The Cast of "Bridges of Madison County"
(photo: Glenn Perry Photography)
 
SpeakEasy in this production mirrors the film work of Douglas Sirk (All That Heaven Allows, Magnificent Obsession), here aided and abetted by the cast led by Ellis, who has never been more radiant, and Smith, who is a matinee idol to the teeth. (As Norman puts it in her written stage directions: “it's clear enough that these are two great-looking people on either side of the bridge, and this bridge will be crossed”). They're superbly matched, as are Dowling and McGarrahan, who have their characters down pat. Chew, Siccone and Elinoff are wonderful as well. Even a minor role such as a State Fair Singer (Rachel Belleman) is a showstopping turn. Three other ensemble performers (Peter S. Adams, Ellen Peterson, and Edward Simon), in various roles, are also terrific.

In this production, the camera is metaphor, the world in a box, and the fundamental question is, what would you do if you had the choice to change your life? Some of the lyrics point the way such as those sung by Smith that “there's nothing in this world today but who we are and who we're meant to be”, “we have just one second and a million miles to go” and “there are places that I've traveled and so many things I've seen, but it all fades away but you”, and even in the lyrics for the two husbands, Chew and McGarrahan: “when I'm gone this love will be all that's left of me”. Brown states that Francesca and Robert are “broken characters who each see a piece of themselves inside the other”. Norman says she typically writes “for the trapped girl”, notably in this spare and thoughtful piece that asks the question, what decisions do you make about whom to love and when? As Weller says about his novelization, “people in Madison County didn't talk this way about these things. The talk was about weather and farm prices and new babies and funerals and government programs and athletic teams. Not about art and dreams.

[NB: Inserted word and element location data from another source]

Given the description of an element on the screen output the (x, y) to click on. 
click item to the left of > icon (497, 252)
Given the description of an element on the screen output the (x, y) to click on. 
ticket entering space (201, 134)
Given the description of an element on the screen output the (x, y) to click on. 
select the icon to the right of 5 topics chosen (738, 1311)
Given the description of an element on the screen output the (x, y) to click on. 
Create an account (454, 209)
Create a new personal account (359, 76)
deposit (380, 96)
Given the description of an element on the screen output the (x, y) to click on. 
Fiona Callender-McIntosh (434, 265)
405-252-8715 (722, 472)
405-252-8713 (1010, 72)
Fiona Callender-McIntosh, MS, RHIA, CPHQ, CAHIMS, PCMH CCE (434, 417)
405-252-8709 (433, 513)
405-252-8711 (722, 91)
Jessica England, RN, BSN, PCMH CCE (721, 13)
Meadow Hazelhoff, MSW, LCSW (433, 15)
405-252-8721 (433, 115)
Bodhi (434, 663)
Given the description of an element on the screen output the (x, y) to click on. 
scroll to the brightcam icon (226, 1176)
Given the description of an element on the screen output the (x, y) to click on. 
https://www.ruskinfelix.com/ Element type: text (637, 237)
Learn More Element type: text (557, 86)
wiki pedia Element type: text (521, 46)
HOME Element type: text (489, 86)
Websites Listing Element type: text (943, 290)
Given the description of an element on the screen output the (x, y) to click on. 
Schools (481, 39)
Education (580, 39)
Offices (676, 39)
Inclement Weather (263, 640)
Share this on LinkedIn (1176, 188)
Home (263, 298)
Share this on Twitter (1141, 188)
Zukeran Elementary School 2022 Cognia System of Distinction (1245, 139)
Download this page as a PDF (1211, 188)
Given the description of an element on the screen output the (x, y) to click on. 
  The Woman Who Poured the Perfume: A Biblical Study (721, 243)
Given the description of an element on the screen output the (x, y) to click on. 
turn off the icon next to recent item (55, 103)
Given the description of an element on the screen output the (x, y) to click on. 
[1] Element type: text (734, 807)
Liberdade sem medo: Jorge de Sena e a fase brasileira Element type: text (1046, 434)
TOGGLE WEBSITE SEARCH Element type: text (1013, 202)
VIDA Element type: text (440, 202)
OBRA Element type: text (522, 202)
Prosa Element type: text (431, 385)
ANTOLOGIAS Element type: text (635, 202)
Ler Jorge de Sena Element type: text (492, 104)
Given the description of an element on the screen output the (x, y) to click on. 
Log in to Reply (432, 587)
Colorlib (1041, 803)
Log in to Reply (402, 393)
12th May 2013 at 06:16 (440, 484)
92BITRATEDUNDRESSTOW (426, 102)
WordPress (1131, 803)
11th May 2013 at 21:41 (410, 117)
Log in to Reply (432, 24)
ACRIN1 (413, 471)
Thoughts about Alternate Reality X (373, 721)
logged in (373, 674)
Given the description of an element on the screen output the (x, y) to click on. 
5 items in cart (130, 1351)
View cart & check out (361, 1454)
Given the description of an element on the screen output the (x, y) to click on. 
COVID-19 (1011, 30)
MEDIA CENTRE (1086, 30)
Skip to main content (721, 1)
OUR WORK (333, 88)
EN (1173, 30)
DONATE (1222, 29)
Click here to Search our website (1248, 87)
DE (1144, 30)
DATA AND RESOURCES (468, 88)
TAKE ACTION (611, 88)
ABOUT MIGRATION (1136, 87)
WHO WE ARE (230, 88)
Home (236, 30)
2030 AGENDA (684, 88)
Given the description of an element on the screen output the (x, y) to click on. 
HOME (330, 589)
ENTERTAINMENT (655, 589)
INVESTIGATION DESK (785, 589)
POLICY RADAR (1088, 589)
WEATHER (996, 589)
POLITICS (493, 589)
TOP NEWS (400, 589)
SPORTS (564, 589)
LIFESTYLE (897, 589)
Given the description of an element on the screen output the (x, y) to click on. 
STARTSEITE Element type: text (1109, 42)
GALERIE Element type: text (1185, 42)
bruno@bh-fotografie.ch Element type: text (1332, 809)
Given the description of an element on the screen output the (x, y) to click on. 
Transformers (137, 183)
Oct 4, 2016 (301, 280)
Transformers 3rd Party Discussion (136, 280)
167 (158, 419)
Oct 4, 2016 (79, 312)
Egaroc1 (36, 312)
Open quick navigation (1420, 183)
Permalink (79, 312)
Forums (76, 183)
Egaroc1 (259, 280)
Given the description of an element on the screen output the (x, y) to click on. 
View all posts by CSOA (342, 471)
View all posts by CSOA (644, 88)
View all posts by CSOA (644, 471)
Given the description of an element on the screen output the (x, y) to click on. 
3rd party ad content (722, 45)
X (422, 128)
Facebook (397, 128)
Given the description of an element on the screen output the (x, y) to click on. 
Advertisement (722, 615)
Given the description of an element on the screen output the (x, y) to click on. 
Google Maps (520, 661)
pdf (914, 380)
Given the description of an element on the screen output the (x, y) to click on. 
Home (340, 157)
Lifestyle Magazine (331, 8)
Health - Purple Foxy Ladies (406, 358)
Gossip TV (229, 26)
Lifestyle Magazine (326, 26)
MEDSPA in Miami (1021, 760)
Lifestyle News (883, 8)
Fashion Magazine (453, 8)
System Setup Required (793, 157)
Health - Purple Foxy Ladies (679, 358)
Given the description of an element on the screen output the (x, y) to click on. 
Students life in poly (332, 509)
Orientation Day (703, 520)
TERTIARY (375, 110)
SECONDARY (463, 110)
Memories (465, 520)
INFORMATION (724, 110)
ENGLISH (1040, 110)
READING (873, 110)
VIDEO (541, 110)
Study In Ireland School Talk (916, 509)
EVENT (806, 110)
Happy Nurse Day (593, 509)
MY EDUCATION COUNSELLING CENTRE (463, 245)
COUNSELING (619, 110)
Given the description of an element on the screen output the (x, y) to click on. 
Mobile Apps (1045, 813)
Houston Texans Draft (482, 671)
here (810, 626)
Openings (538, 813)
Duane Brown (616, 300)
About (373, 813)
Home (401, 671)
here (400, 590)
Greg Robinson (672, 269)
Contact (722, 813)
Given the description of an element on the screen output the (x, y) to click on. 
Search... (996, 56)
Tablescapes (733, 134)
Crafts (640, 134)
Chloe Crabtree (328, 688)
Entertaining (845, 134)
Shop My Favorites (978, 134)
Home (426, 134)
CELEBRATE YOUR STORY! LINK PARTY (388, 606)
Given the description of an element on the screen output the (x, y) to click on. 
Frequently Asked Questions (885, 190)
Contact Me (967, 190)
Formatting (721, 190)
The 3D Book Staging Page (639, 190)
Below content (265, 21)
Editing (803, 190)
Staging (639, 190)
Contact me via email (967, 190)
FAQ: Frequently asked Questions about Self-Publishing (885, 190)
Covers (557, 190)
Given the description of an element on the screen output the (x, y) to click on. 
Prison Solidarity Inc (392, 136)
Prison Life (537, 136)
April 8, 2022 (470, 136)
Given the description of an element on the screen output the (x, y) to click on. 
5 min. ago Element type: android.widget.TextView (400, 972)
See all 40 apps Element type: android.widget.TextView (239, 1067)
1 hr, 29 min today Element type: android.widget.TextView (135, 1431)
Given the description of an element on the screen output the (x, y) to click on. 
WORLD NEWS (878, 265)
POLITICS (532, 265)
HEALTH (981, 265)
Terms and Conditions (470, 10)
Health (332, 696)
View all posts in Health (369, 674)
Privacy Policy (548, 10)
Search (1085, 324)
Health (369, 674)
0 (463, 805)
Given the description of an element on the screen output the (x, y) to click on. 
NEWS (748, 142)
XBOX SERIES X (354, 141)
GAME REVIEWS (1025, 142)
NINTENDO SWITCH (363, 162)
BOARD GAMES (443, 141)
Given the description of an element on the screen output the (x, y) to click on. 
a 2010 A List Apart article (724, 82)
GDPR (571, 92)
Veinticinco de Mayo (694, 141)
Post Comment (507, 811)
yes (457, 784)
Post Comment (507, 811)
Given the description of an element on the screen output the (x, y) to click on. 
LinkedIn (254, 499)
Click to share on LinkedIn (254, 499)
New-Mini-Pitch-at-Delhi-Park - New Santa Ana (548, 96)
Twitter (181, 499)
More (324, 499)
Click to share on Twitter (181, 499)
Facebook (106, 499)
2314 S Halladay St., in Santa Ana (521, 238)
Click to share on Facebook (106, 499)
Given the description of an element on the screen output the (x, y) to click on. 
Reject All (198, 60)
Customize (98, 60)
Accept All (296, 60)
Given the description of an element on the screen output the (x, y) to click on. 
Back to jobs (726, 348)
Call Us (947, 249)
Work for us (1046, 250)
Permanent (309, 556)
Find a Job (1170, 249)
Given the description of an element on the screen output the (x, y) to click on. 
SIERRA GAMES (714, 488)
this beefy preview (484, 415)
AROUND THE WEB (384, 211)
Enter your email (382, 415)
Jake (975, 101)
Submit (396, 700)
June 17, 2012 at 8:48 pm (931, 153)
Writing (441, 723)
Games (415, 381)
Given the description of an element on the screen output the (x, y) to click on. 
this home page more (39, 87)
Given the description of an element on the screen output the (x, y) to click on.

Not about realities that kept the music silent, the dreams in a box”. Francesca and Robert's pent-up feelings and dreams are suddenly communicated where they never were vocalized before.

It's threatening to become a cliché to attest that SpeakEasy keeps outdoing itself. Known more for their “dark and edgy” work (as described in the program by the company's Producing Artistic Director Paul Daigneault), here we find them delving into the realm of the romantic, with their usual near-perfection. Thanks to its visual technical elements and the ravishing leads (did one mention they're both gorgeous?), this production is cause for joy. It's hard to imagine a more moving, enjoyable and involving show performed with such artistry, with every one of the cast having her or his moment to excel. The story serves as a reminder that things once seemed simpler (on the surface at least), but even as long ago as four decades, much was suppressed and much sublimated. Need we also be reminded that these days we should be focusing on bridges and not walls?